During a Q&A session following his keynote address at the company's I/O developers conference in San Francisco last week, Google CEO Larry Page answered a question about how to increase positivity and collaboration within the tech world by laying out an interesting vision: a Burning Man-style event for tech.
We haven't built mechanisms to allow experimentation. There are many, many exciting and important things you...just can't do because they're illegal or they're not allowed by regulation. That makes sense because we don't want our world to change too fast, but maybe we should set aside a small part of the word [where these things can happen].
I like going to Burning Man for example; I'm sure many of you have been. That's an environment where people can try out different things, but not everybody has to go. I think that's a great thing too. I think, as technologists, we should have some safe places where we can try out some new things and figure out what's the effect on society, what's the effect on people, without having to deploy it into the normal world. People who like those kinds of things can go out and experience that. We don't have mechanisms for that.
Using the example of Google's 2004 IPO, Page added that companies like Google often have to contend with half-century old regulations that have become outdated as the rate of technological change rockets into the future.
That Page would use Burning Man, a massive art festival held annually in the Nevada desert (where money is banned, drugs are rampant and attendees have been known to eat 12-course meals while seated on the back of a giant mechanical scorpion), as an exemplar of what he would like to see the tech community embrace isn't surprising--Google and Burning Man have been intertwined virtually since the company's inception.

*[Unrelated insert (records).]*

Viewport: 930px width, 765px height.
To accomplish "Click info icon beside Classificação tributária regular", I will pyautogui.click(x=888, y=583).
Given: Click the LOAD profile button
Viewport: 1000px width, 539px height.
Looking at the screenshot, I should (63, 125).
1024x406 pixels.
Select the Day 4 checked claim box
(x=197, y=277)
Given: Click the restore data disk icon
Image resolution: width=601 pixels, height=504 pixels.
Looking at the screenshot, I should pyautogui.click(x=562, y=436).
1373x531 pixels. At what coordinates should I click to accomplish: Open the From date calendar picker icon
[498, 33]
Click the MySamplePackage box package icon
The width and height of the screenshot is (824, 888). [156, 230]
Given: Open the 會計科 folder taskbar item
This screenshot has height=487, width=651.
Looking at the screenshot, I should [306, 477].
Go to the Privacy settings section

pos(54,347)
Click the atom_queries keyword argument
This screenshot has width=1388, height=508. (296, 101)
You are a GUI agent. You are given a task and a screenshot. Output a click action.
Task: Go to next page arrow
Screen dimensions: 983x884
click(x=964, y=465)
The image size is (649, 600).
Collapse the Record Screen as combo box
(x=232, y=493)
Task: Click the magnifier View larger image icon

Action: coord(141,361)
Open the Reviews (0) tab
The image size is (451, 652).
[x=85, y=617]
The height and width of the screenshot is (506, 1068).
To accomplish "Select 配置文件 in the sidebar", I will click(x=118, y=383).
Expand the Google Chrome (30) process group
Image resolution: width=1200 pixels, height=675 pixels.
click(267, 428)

In fact, one of the first-ever Google doodles actually included the Burning Man logo and was meant as a sly way of letting users know that the company's founders, and large portion of its staff, would be out in the desert for the week.
According to a 2009 academic study on the link between Google and Burning Man published in the journal New Media & Society, author Fred Turner noted that, in recent years, "Google employees have attended company parties in Burning Man, derived costumes, maintained internal email lists devoted to the festival and in 2007, even produced a 37-minute online video on how to cook during the event."
"As once, 100 years ago, churches translated Max Weber’s protestant ethic into a lived experience for congregations of industrial workers," writes Turner, explaining Burning Man's pull for so many of the Bay Area's tech boosters, "Burning Man transforms the ideals and social structures of bohemian art worlds, their very particular ways of being 'creative', into psychological, social and material resources for the workers of a new, supremely fluid world of post-industrial information work."
While Page's idea conjures images of the Island of Dr. Moreau or Bioshock's underwater Randian dystopia, Silicon Valley luminaries looking to create a safe space to experiment away from the government's intrusive eye has long been one of the most ambitious expressions of the region's techo-libratarian impulse.
Recently, people like PayPal founder Peter Thiel have started giving money to groups such as the Seasteading Institute aiming to create an independent offshore colony where government intrusion would be virtually non-existent.